It was all done for the sake of creating something new and for the good of the cause…you just wanted to be involved (if I remember correctly, the gentleman that invented the spreadsheet way back when never saw a need to patent it). Conference rooms filled with eager smiling smart people designing games that teach, help, and involve people was an exciting place to be. Why not connect gaming with education and business development?
The focus of the GLS conference was more oriented toward the educational side of the gaming industry, not the entertainment market that we all see at the video store.
Granted, one mobile platform GLS game presented created a situation for players from across the country: It pitted Pokeman characters (entertainment) against live weather conditions from the Weather Channel (education). Players must understand the changing weather conditions in order to pick the best Pokeman characters (who thrive better in different environments) for the game to defeat their enemy.

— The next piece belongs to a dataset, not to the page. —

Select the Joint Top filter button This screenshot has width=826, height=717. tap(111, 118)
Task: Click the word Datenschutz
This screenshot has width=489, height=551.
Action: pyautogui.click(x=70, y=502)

Locally, Filament Games has a game on line that teaches you physics through the designing of your own roller coaster. If the player does not understand the differences between momentum, kinetic energy, height, weight of load, and the like, your roller coaster will either get stuck midway or crash through the end of the unloading platform. There are no breaks to stop the coaster, only physics, math and good design.
I won't disclose how many attempts it took me to create a "difficult level" design that succeeded, but I do want to get more educational games like this in front of fifth graders who could do it the first try.
One major take away from all of this is the potential for educational (and entertainment) gaming in our city, region, and state. Throw in possibilities of mobile platforms (iPhones, Blackberries, and smart phones) incorporated with GPS (global positioning satellites) and GIS (Geographic Information Systems) technologies and we could be talking a paradigm shift of unprecedented levels.
If games can help our children learn faster and better (or simply just be interested in learning), let's create and invest in educators and educational systems that embrace this an incorporate it into their curriculum. If at-risk youth can be reached through learning that is deemed fun, maybe we can stem the tide of changing educational demographics and reposition our future workforce. The same thoughts and more apply to the use of gaming in academia.
Case in point, computer games can teach people the environmental or social history of their community in live interactive environments.
The other take-away is the potential for building a more robust business and economic development program in our region through organized efforts that build on the IT industry cluster that already exists. We have a crown jewel located in Middleton called Raven Software that competes globally in the entertainment gaming industry. We have Sonic Foundry, and both Sony Media and Sony Creative in Madison. Start-ups like Parallel Kingdom and Filament Games mentioned earlier continue to build the base of this cluster.
And then we have the bold new University Research Park's Metro Innovation Center (an IT, mechanical engineering and math related business incubator) on East Washington Avenue, and Network 222 with more bandwidth than God, and a downtown plan that is looking at creating new economy employment center opportunities in close proximity to the UW and Edgewood Campus.
We also have people from all over the world living, teaching and studying in Madison that could translate educational games into just about any language. So let's empower the education professors behind GLS (Kurt Squire and Richard Halverson) and those in the departments of computer science and mathematics to work with local economic developers, planners, utilities, real estate professionals, and the gaming entrepreneurs to build the industry and connect academia, with primary education, and the business community.
Maybe we could use Sim City to map it out.